It's not just Congress that needs to know. Shouldn't investors learn which financial institutions made bad decisions and required massive intervention? Doesn't concealing that information only serves to protect blundering CEOs? That's exactly what Tim Geithner did when he was head of the New York Federal Reserve Bank. In what appears to be a direct violation of his bank's charter, he took junk loans of Lehman's hands and "warehoused" them. [5] That illustrates another reason to shine a light into those dark corners: There may be more charter violations there.In a piece called Discount-Window Future Darkens After Court Move, [6] the Wall Street Journal's Michael S. Derby writes of the Federal Reserve's fear that "more disclosure would drive away future borrowers, with institutions fearing public knowledge of their emergency loans would be a signal to markets of their weakness."

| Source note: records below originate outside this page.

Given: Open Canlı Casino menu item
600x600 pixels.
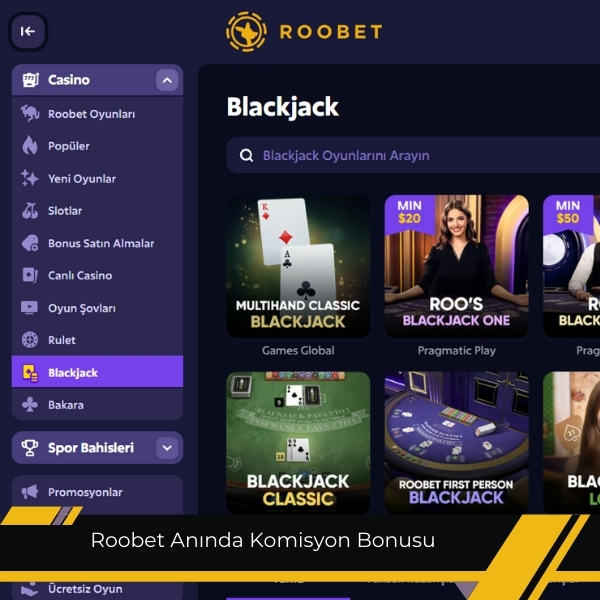Looking at the screenshot, I should click(x=97, y=276).
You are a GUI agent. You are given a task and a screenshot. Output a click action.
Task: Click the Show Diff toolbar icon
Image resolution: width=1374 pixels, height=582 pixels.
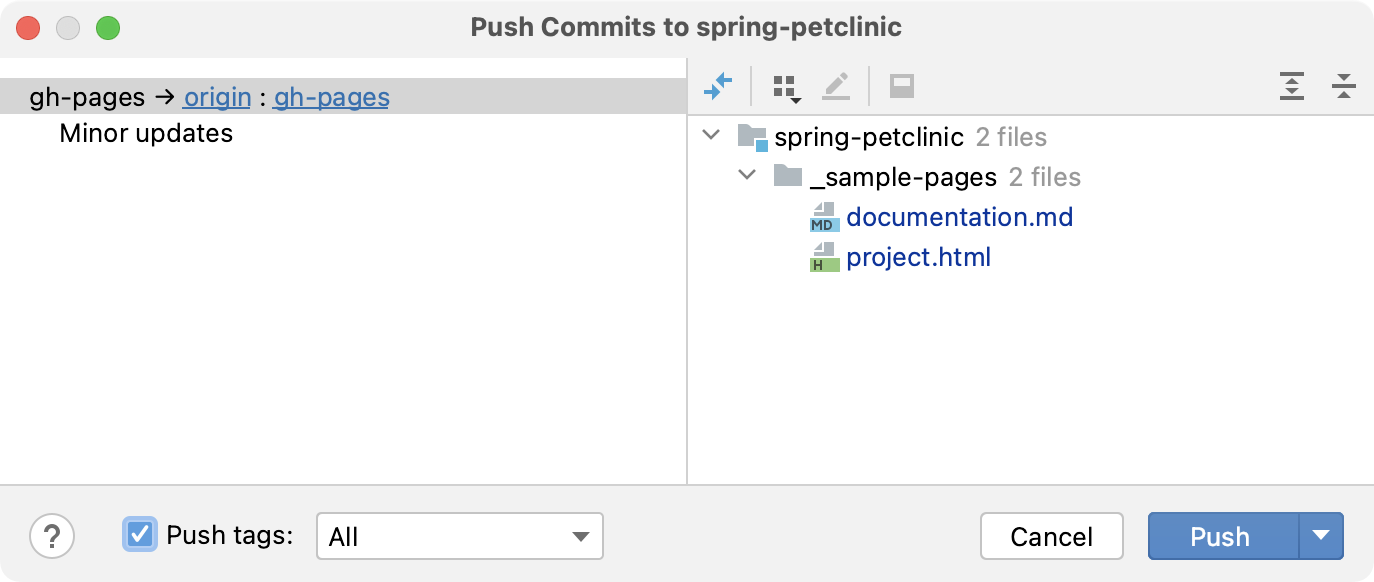point(718,87)
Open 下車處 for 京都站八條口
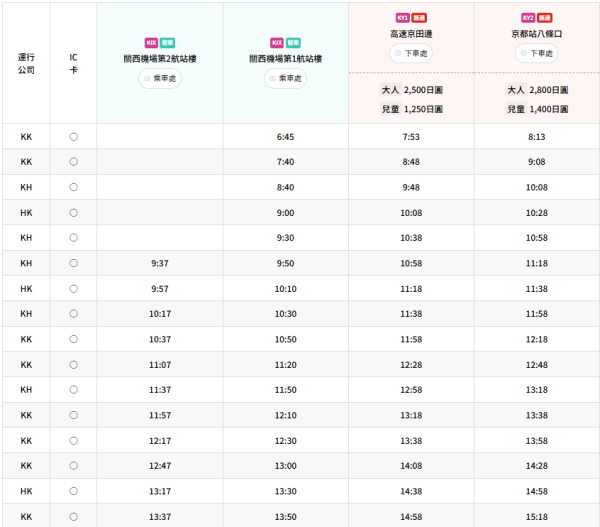 click(537, 53)
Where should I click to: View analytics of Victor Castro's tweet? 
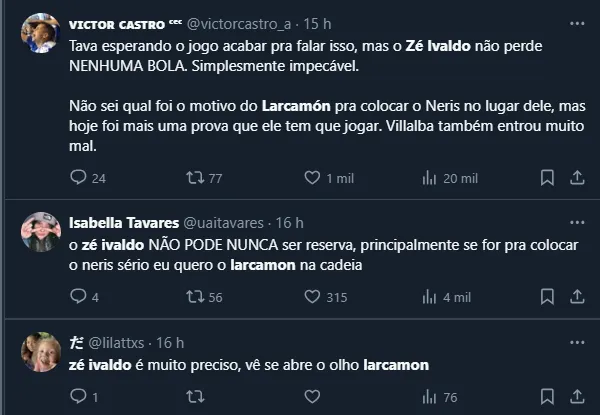(x=428, y=178)

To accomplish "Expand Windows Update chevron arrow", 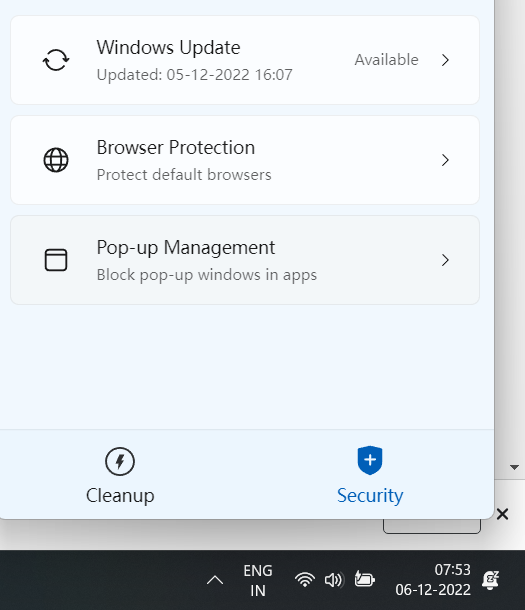I will (445, 60).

But isn't that exactly the point? By definition, doesn't any institution that ran itself into a ditch have a certain "weakness"? Sure, some may have been caught in the undertow created by their reckless colleagues. Let them make that case publicly. They'll get a receptive hearing.
The hypocrisy's stunning when it comes to Judd Gregg and the other anti-audit right-wingers. "Free market" acolytes should have some understanding of the god they worship. Of the four requirements traditionally given for a "perfect market," the first is "perfect information." Concealing trillions of dollars in transactions is hardly the way to promote a well-functioning market.

Bernanke is somewhat open to the idea of an audit (although there would no doubt be some haggling over the details). He said this in Congressional testimony: ""... (W)e understand that the unusual nature of those facilities creates a special obligation to assure the Congress and the public of the integrity of their operation. Accordingly, we would welcome a review by the GAO of the Federal Reserve's management of all facilities created under emergency authorities."

We can't know exactly what's hidden in the Federal Reserve's shadow until we have that audit but, based on the intransigence of certain politicians, here's an educated guess: An audit might well confirm that a lot of institutions really are too big to fail, and need to be broken up up now.
Congressional oversight isn't just a privilege of power. It's also a responsibility. When it comes to the "discount window" program, the courts have put an end to the Judd/Gregg obstructionist clique. Now the rest of the Senate must vote to shine a light into the Fed's shadows, as the House has already done.We need to know the truth. Congress needs to audit the Fed.